WHAT YOU NEED TO DO —
a - Could you write out the DTC-2000 measurements text, beginning at "Sidebar 3: Measurements" and stopping after "A/D converter performance."?
b - Can you continue the DTC-2000 measurements text from its last sentence?

PAGE TEXT —
Sony Dat Recorder Dtc 2000 Essay

Sidebar 3: Measurements

Because the DTC-2000 is the first consumer product with Super Bit Mapping, I was eager to look at its technical performance and investigate Sony's published claims and technical graphs of what SBM does. But first, let's look at the DTC-2000's D/A and A/D converter performance.

The unit's maximum output level was 2.5V when fed 0dBFS, 1kHz sinewave data. Output impedance was a moderate 295 ohms at any audio frequency. The DC levels at the output were very low, measuring just 0.9mV (left channel) and 0.1mV (right).

The line input impedance measured 43.6k ohms at 1kHz—slightly below the 50k nominal value. The line input required a voltage of 1.3V RMS to produce a digital signal of 0dBFS with the input level control exactly halfway up, suggesting that the DTC-2000 will interface well with a variety of source levels. The DTC-1000 doesn't invert absolute polarity from analog input to output, or in its D/A section. I also found the DTC-2000's digital meters to be very accurate, precisely tracking those of the Audio Precision System One.

Fig.1 shows the DTC-2000's D/A frequency response (top traces), de-emphasis error (middle traces), and overall record/replay response from analog input to analog output (bottom traces). Although the responses are flat, the DTC-2000 has a mild de-emphasis error that will be audible as a slight darkening of the sound with pre-emphasized tapes. Although the 0.7dB maximum rolloff isn't severe, it covers a broad enough band to be just audible. Channel separation was excellent, measuring 106dB at 1kHz, rising gently to 90dB at 20kHz. The DTC-2000 produced low levels of intermodulation products when driven by a code representing an equal-level mix of 19kHz and 20kHz tones. The 1kHz difference product lay below –100dB—excellent performance.

RECORDS PROVIDED —
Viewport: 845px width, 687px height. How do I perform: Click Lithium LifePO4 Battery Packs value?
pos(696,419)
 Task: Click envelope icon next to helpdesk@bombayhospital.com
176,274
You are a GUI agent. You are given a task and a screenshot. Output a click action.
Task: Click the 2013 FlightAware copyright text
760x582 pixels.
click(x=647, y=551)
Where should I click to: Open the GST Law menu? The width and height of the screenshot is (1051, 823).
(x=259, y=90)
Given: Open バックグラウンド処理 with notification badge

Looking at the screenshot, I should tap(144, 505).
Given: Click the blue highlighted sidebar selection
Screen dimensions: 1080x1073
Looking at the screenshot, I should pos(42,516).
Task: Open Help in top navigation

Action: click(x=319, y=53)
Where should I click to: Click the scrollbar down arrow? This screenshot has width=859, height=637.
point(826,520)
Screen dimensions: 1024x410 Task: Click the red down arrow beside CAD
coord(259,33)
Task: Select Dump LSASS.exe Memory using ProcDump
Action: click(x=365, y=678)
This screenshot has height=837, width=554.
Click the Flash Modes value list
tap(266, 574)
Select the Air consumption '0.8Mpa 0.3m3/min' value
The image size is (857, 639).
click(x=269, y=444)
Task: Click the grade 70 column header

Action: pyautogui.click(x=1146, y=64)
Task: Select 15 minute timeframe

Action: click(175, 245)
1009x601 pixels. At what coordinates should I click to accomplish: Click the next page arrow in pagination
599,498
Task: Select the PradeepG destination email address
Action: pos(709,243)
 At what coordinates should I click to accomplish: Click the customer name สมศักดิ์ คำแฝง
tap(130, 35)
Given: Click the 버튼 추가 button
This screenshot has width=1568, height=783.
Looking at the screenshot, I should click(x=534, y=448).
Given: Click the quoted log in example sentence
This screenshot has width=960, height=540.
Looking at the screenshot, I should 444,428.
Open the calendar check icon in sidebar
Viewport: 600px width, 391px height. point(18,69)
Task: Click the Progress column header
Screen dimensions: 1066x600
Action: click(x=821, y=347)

FINAL RESULTS —
a -
Sidebar 3: Measurements

Because the DTC-2000 is the first consumer product with Super Bit Mapping, I was eager to look at its technical performance and investigate Sony's published claims and technical graphs of what SBM does. But first, let's look at the DTC-2000's D/A and A/D converter performance.

b -
Fig.1 Sony DTC-2000ES, D/A frequency response (top), de-emphasis error (middle), and A/D-D/A frequency response (bottom) (right channel dashed, 0.5dB/vertical div.).

Fig.2 is a spectral analysis of the DTC-2000's output when decoding a –90dB, 1kHz undithered sinewave. The spectrum is free from power-supply noise (except a trace of 60Hz in the right channel), and the overall noise level is low. (Compare this plot with that of the Bel Canto Aida, also reviewed in this issue.) Fig.3 is the DTC-2000's noise-modulation plot. This is superb performance, and among the best I've measured. The noise level is low, and the traces are very tightly grouped, almost appearing as a single trace above about 3kHz.

Fig.2 Sony DTC-2000ES, spectrum of dithered 1kHz tone at –90.31dBFS, with noise and spuriae (1/3-octave analysis, right channel dashed).

Fig.3 Sony DTC-2000ES, D/A noise modulation, –60 to –100dBFS (10dB/vertical div.).

The DTC-2000's D/A converter linearity was excellent (bottom traces in fig.4), as would be expected from Sony's 1-bit type DAC. The A/D converter linearity (top traces in fig.4) was also good, but the apparent positive "linearity error" below –90dB is more likely noise swamping the signal. Nonetheless, these are both excellent linearity plots.

Fig.4 Sony DTC-2000ES, A/D departure from linearity (top) and D/A departure from linearity (bottom) (right-channel dashed, 2dB/vertical div.).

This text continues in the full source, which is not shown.